Petite histoire de la SEGPA !
Qui n'intéresse personne comme toujours.
La lente agonie d'une structure oubliée
Traînant mes guêtres depuis plus de trente cinq ans dans l'enseignement spécialisé en collège, ma modeste expérience, si elle ne peut avoir valeur d'exemple n'en offre pas moins un petit panoramique d'autant plus significatif que je n'ai eu de cesse de changer d'établissement et d'essayer parfois de nouvelles structures tout au long d'une carrière qui tarde à s'achever.
J'ai débuté, il y a bien longtemps de cela dans un collège rural dans ce qu'on nommait autrefois les SES Section d'éducation Spécialisée. L'enseignement n'était pas encore affiché dans les intentions de notre structure, les enseignants étaient des instituteurs et les professeurs d'atelier d'anciens professionnels qui venaient apporter leurs savoir-faire.

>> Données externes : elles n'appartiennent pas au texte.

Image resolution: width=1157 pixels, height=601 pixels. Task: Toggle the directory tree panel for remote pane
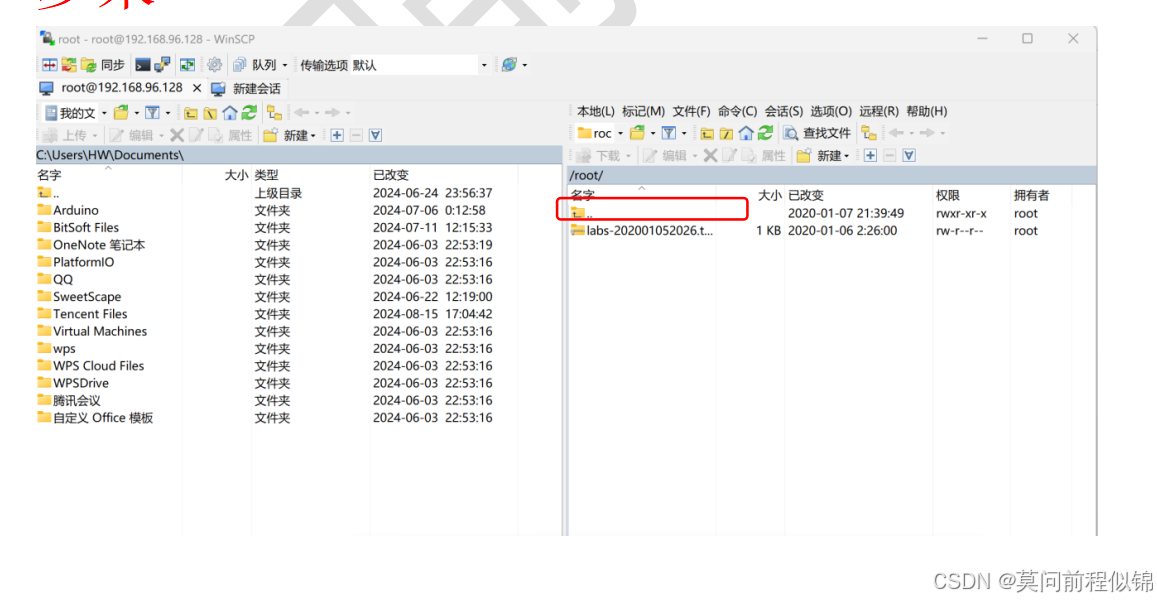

La pédagogie était alors fondée sur la réussite et l'investissement par le professionnel. Les élèves quand ils atteignaient l'âge de 14 ans avaient 12 heures d'enseignement général et 12 heures d'atelier. Ils avaient alors accès aux machines, se lançaient dans des travaux pour de vrai, rentraient dans une logique de production. Beaucoup trouvaient un apprentissage à la sortie de ce que certains bons esprits appelaient un conditionnement professionnel.
N'empêche, ils savaient travailler, avaient mobilisé des compétences qui leur donnaient confiance et qu'ils investissaient dans le scolaire. Ils apprenaient l'amour du métier, participaient à des chantiers chez des particuliers, préparaient des buffets pour des réceptions, organisaient des défilés de mode ou des actions spectaculaires en dehors du temps scolaire. Ils avaient une vraie fierté à valoriser ainsi leur efforts et ne comptaient pas leur temps.
Puis, la SES est devenue SEGPA, il y eu des ambitions affichées qui furent suivies d'effets. Bientôt, on proposa à certains élèves de rester une ou deux années supplémentaires pour passer un CAP. Les enseignants se mirent au travail, il y eu des réussites, parfois spectaculaires. D'autres élèves trouvaient maintenant le chemin du lycée professionnel. Il y avait au sein de l'éducation nationale une structure à la marge qui remplissait sa mission au delà des espérances initiales.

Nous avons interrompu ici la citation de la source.